This still life brings to the fore all the elements of his misrule. The skull, of course, is the symbol of the deaths that he brought to the nation; the toy soldiers the military games he played solely for political purposes, particularly the long march (in which he didn’t do any marching) and the Korean war (a failed attempt to grind down the West and coerce the Soviets into giving him the Bomb); the flag the shallow patriotism used to manipulate people; the button the symbol of the cult of personality that he encouraged as well as the stack of the “Little Red Book” of his quotations - a work of abysmal boredom that I could not bring myself to finish. A collection of self-serving definitions and tautologies, it wasn’t even good for a laugh, unlike the hysterical “Communist Manifesto.” Here is just one gem:
“A revolutionary party is carrying out a policy whenever it takes any action. If it is not carrying out a correct policy it is carrying out an incorrect policy.”
Not exactly the Federalist Papers.
Also shown in the painting is a terracotta soldier from Xian, whose face has been broken – a symbol of the terror of the Cultural Revolution in which irreplaceable artifacts of Chinese culture were destroyed. (This, fortunately, is an anachronism, as these were not discovered until after the Cultural Revolution. Fortunately, since had then been known to exist, they would have been destroyed also.)

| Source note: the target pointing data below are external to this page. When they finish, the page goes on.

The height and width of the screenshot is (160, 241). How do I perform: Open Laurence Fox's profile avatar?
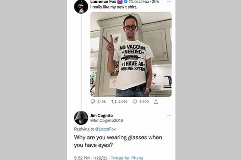point(81,6)
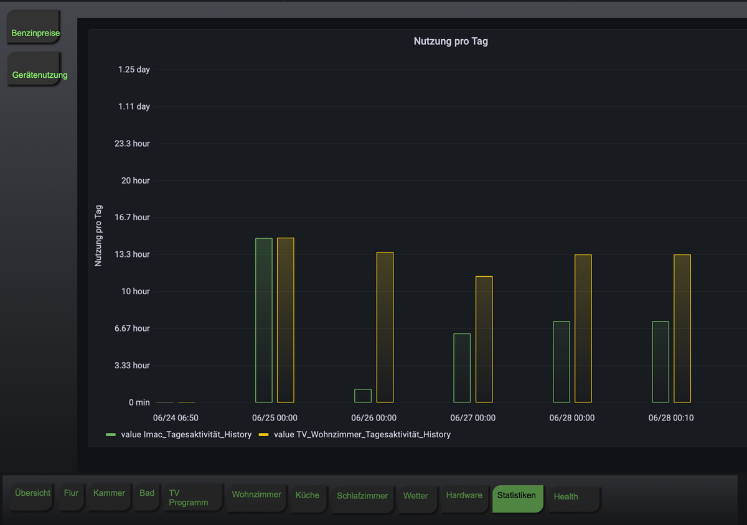Select the Küche tab
The image size is (747, 525).
click(x=308, y=496)
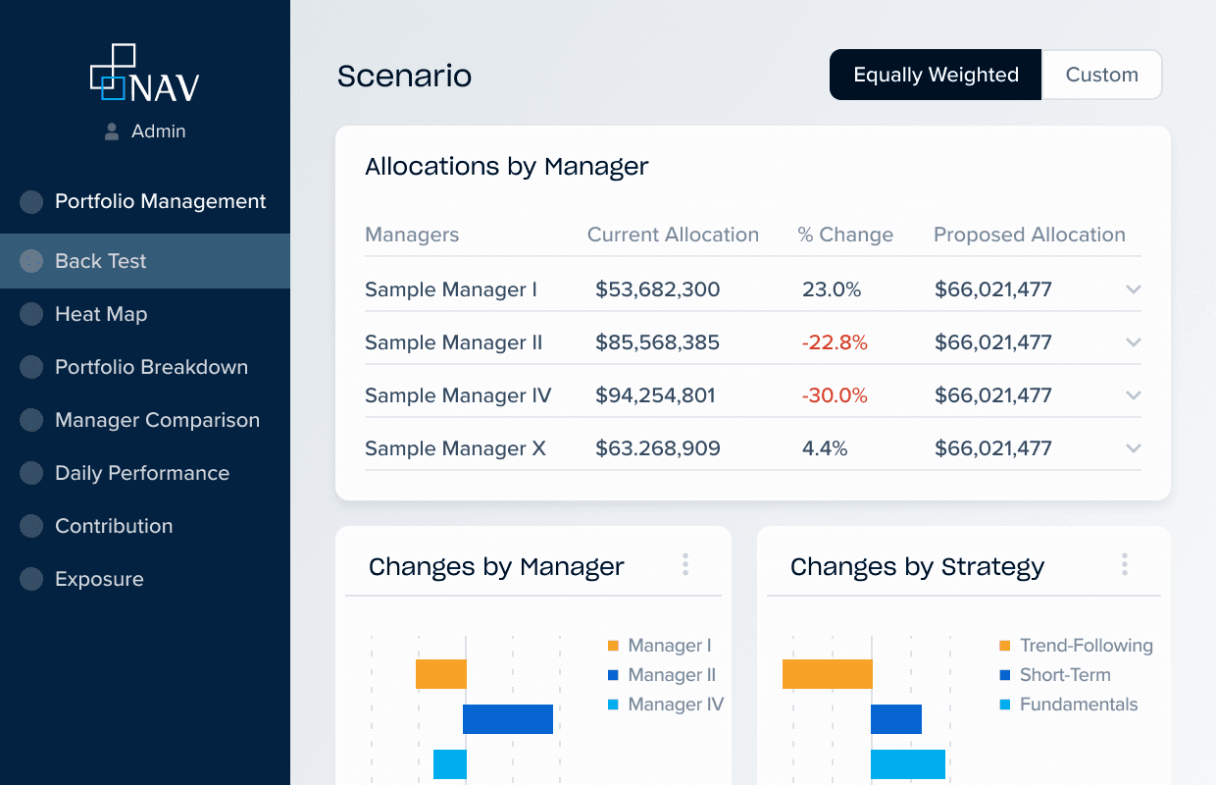
Task: Expand the Sample Manager II allocation row
Action: [x=1134, y=342]
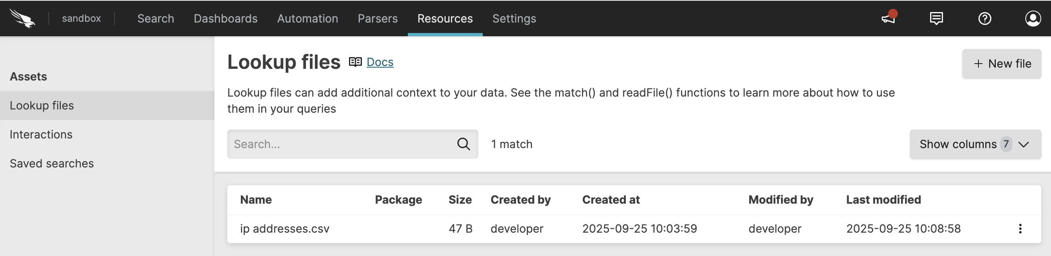Image resolution: width=1051 pixels, height=256 pixels.
Task: Navigate to the Settings tab
Action: point(514,18)
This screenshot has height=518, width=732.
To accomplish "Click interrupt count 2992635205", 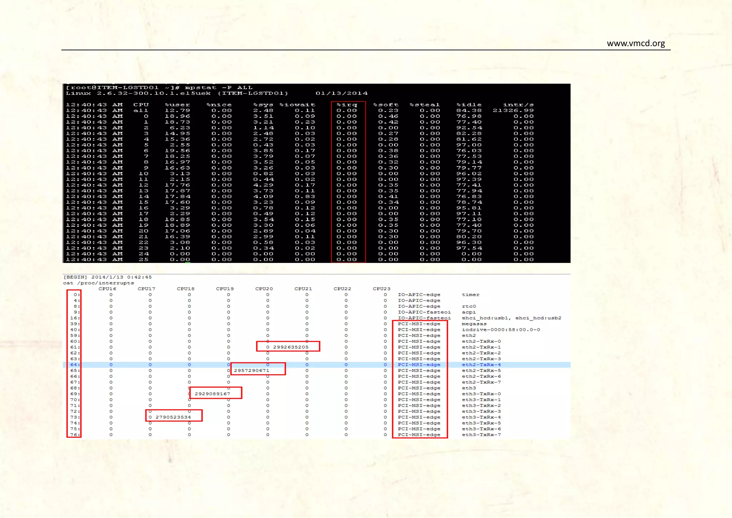I will coord(291,347).
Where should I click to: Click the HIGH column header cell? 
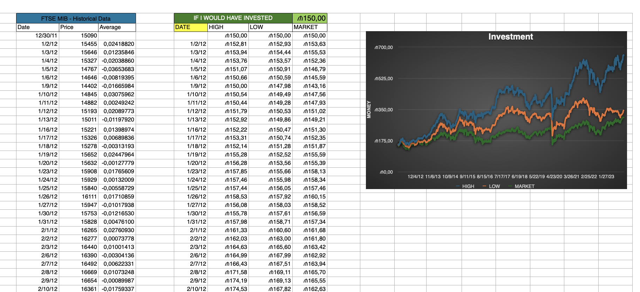pos(228,27)
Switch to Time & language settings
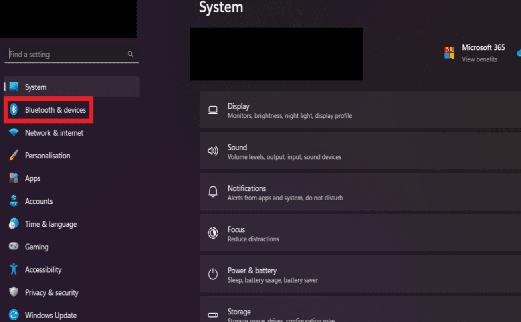 (x=51, y=224)
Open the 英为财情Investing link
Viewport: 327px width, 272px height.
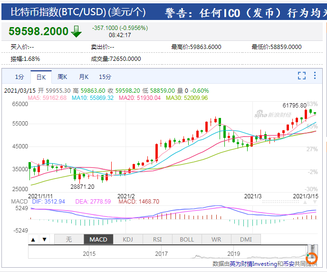[253, 264]
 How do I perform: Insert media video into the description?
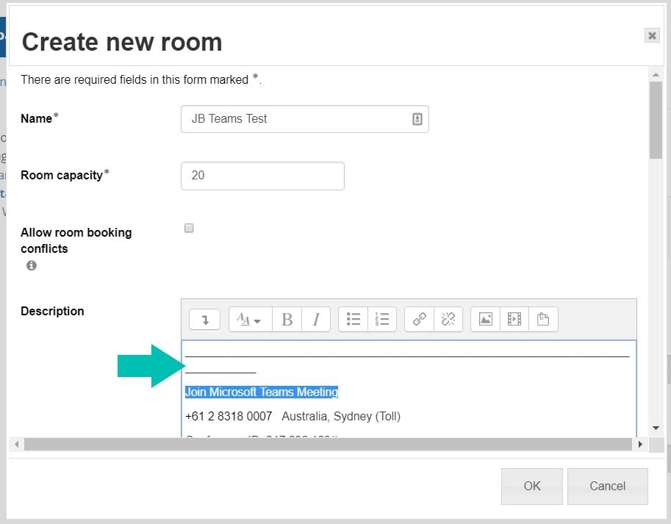(x=514, y=319)
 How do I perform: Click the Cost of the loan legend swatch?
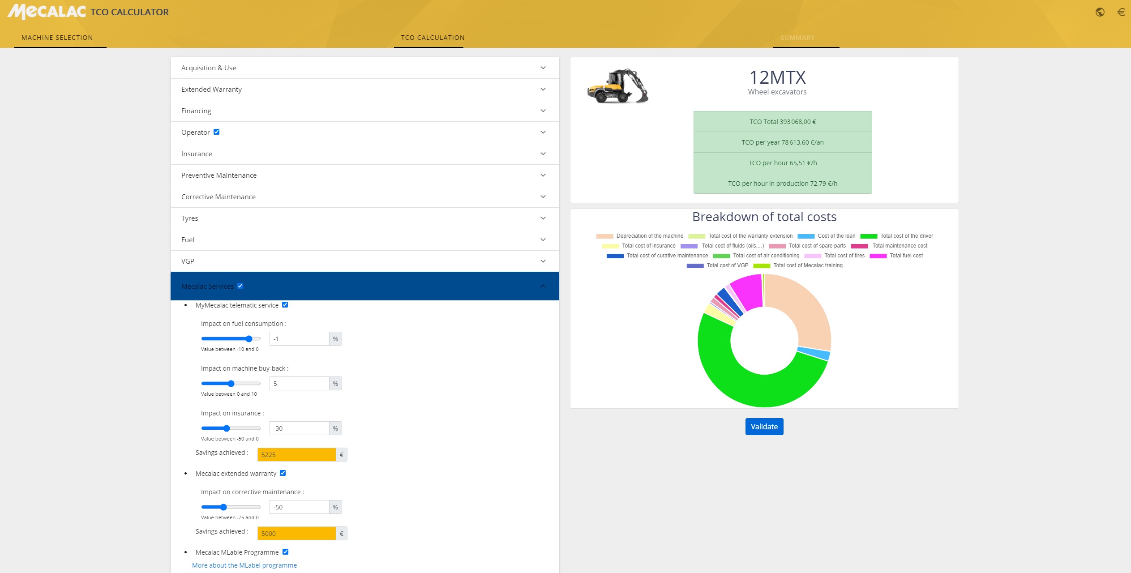[x=805, y=236]
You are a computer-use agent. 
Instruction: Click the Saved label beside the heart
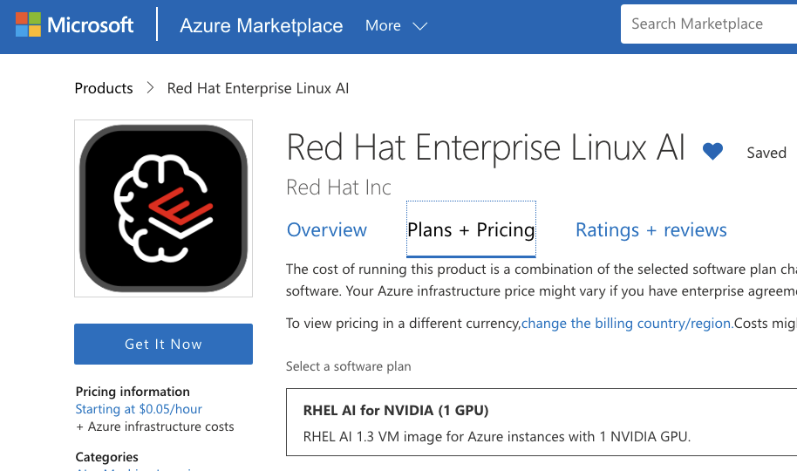tap(766, 153)
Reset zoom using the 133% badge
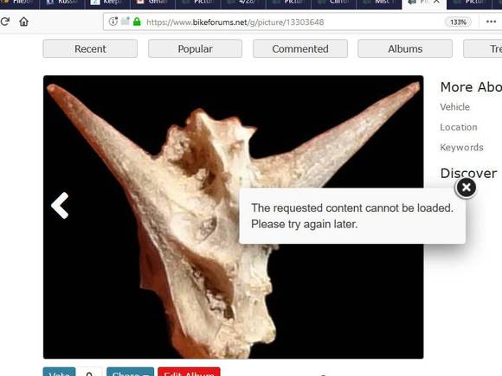This screenshot has height=376, width=502. click(458, 22)
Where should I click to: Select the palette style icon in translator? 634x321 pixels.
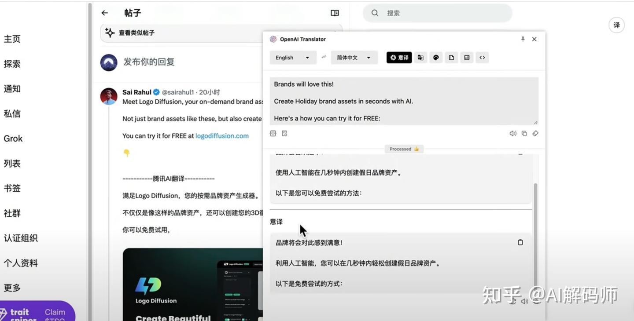[x=435, y=57]
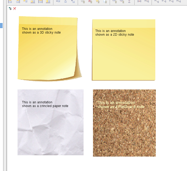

Lastly, is the rice bowl. This is a plain bowl typically used by peasants. It is cracked and empty symbolizing the famines created by Mao’s disastrous agricultural policy and exportation of goods used to generate revenue to fund the military. Beside this bowl are the destroyed remains of another. This one is red, typically used by the wealthy and represents the destruction not only of these people, but of the wealth of China as a whole.
Above all this hangs Mao’s famous portrait which today still haunts Tiananmen Square.